- _REQUIRED WORK_:
Pick out every line in the records below that contains the string "size", and copy each one in full. Match the case exactly.

- _PROVIDED DATA_:
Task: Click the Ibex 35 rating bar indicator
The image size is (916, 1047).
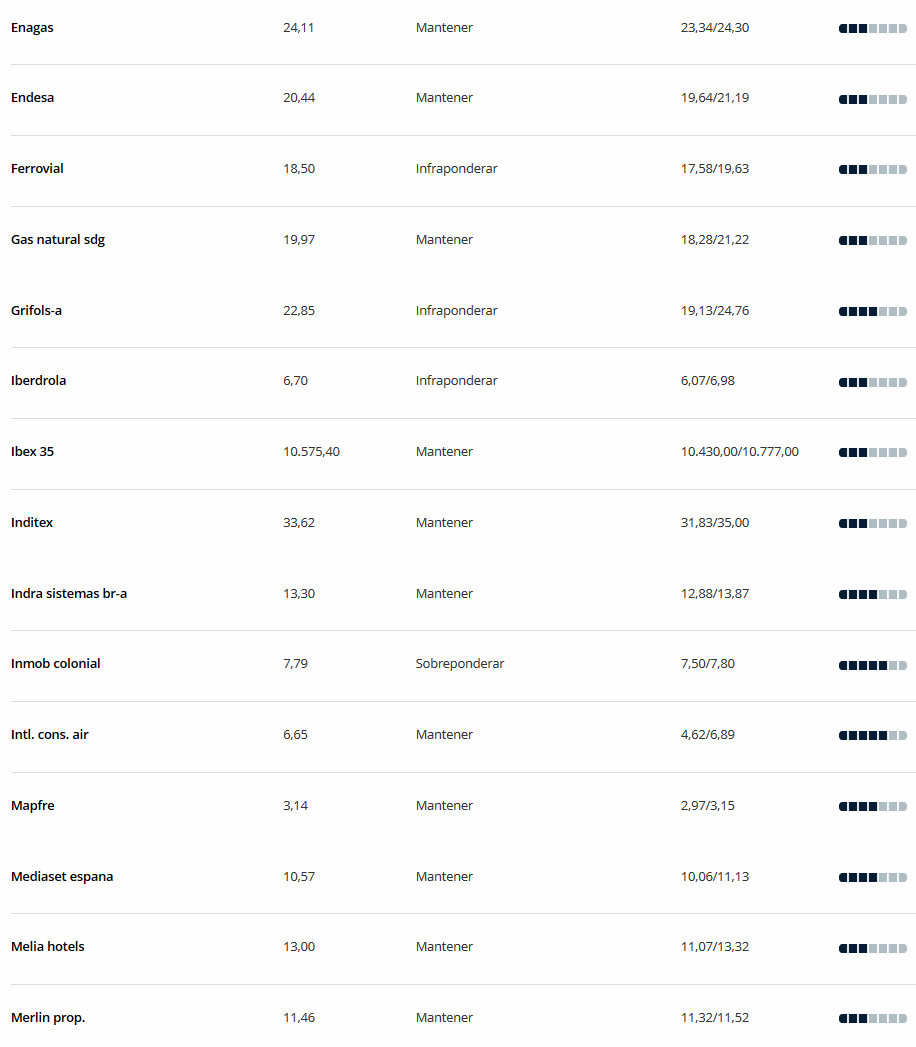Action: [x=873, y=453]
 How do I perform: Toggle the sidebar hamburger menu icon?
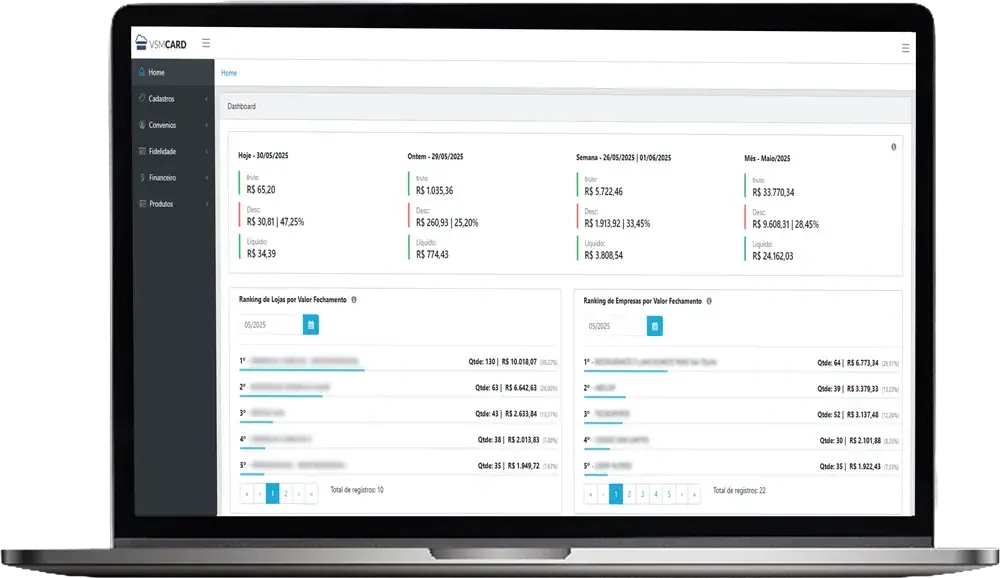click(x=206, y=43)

==

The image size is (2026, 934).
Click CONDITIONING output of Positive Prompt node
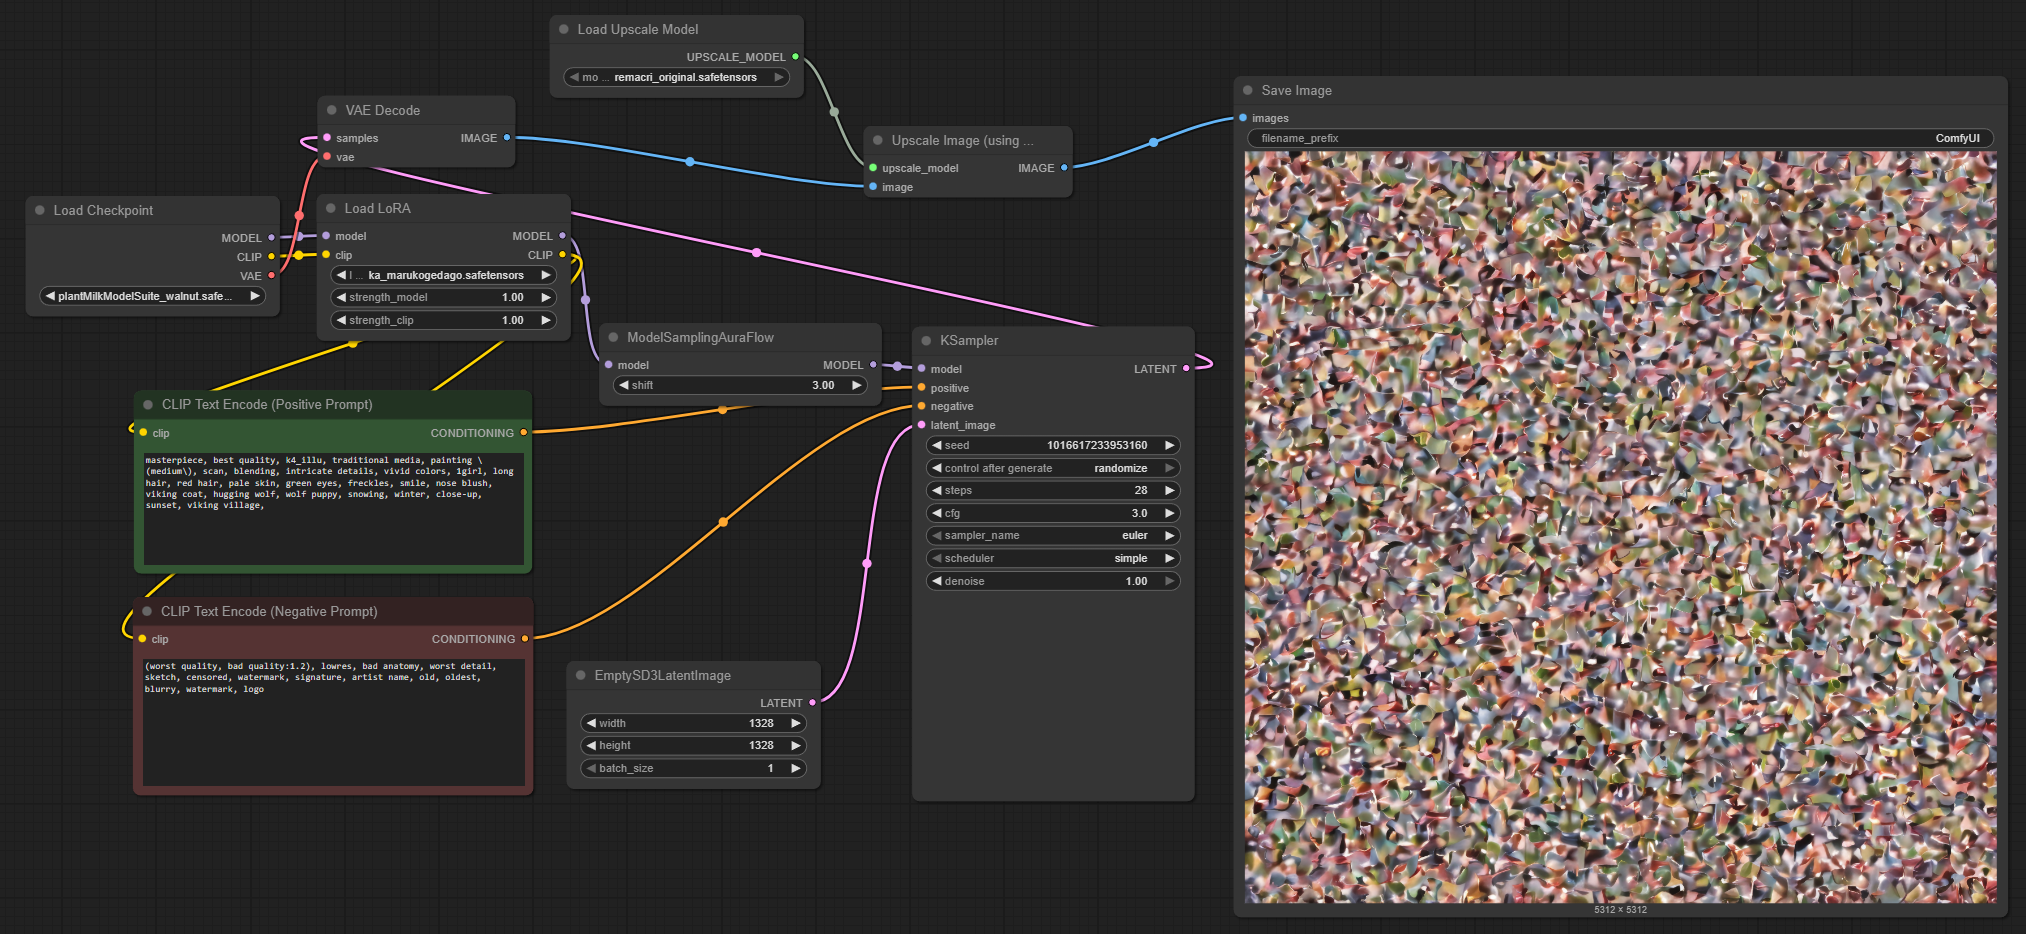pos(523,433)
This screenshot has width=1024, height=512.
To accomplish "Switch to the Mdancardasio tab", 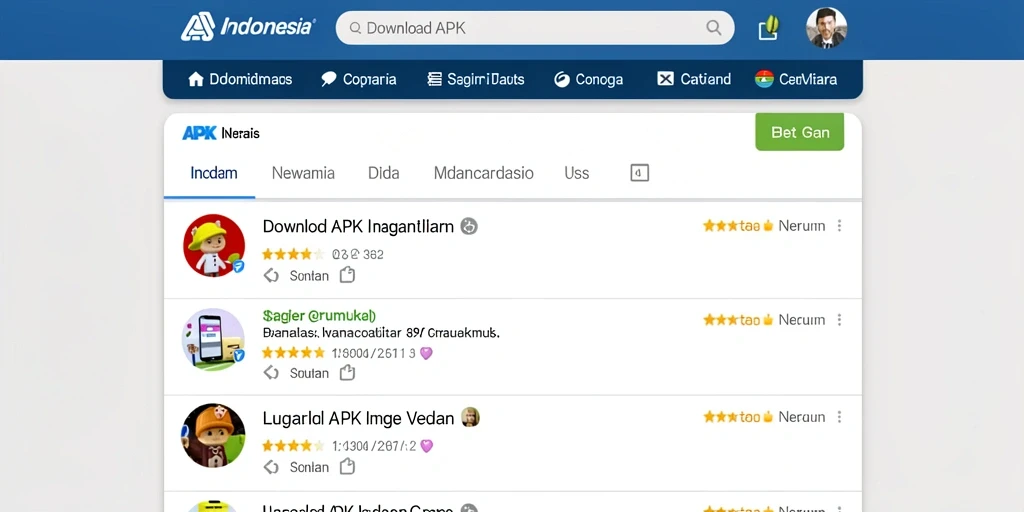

---

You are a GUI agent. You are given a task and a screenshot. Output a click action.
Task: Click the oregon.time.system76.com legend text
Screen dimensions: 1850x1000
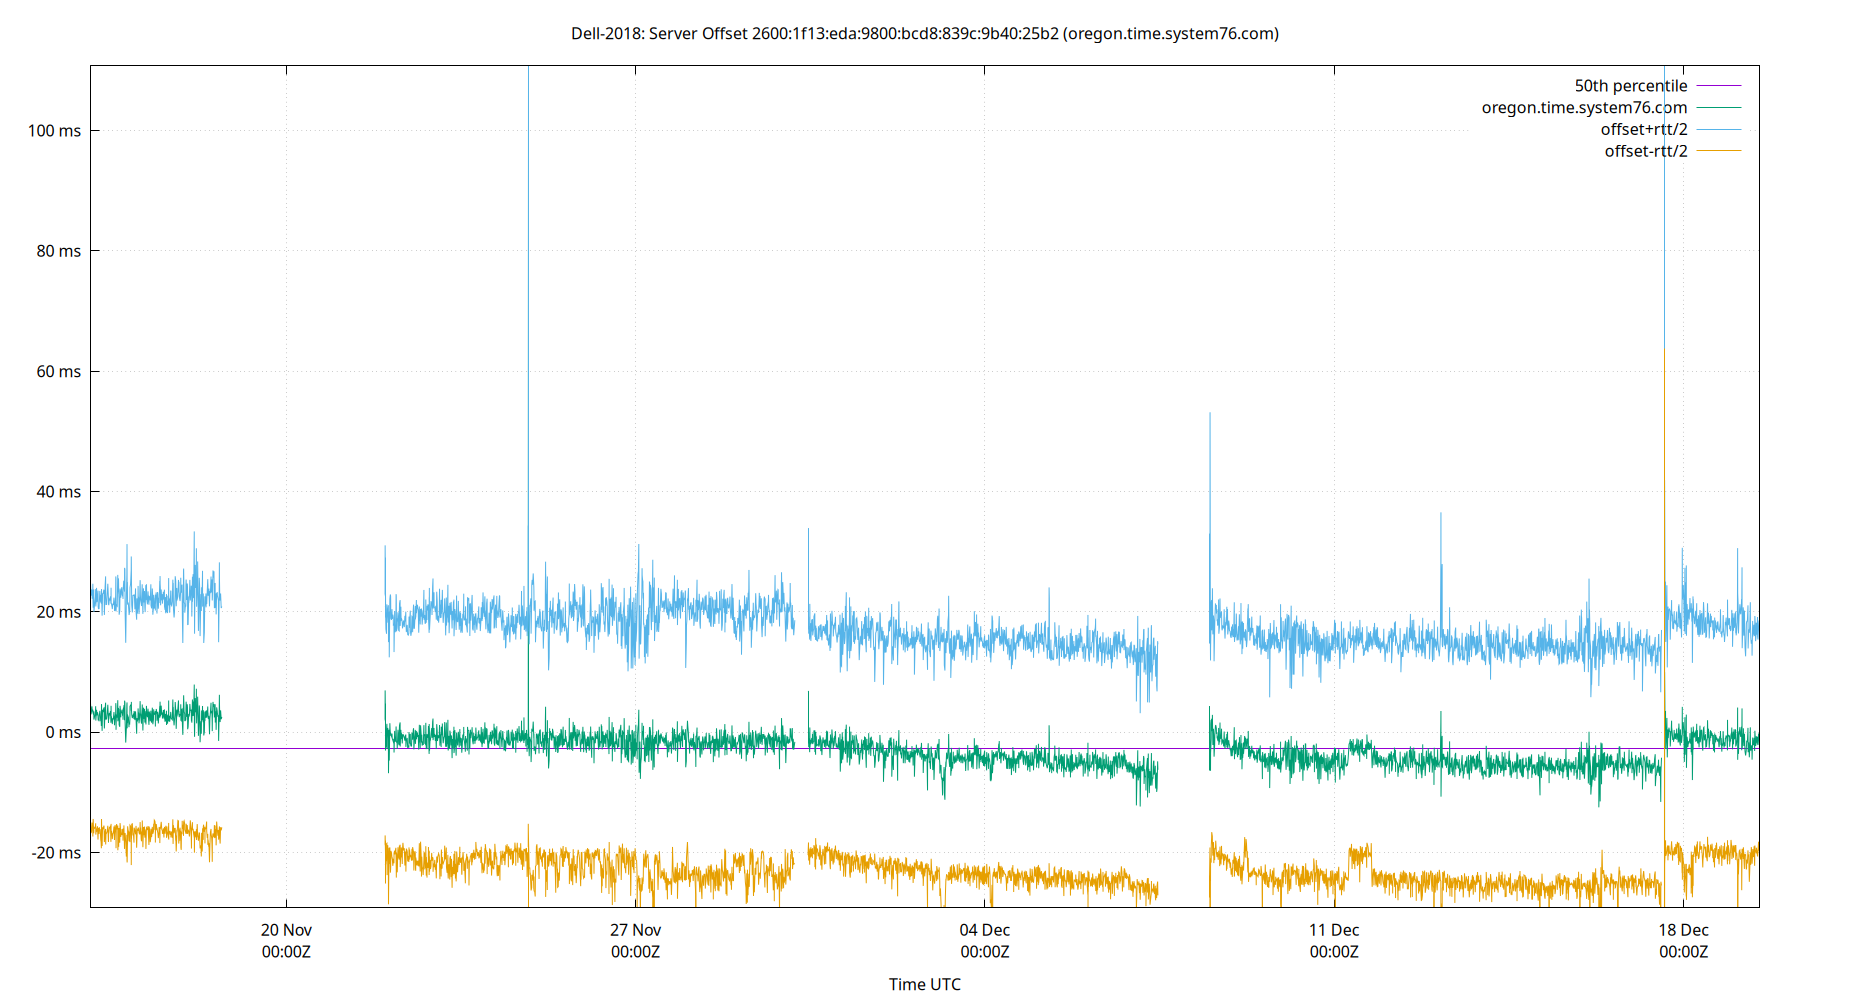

- _SOLUTION_:
The image size is (916, 1047).
The image size is (2026, 934).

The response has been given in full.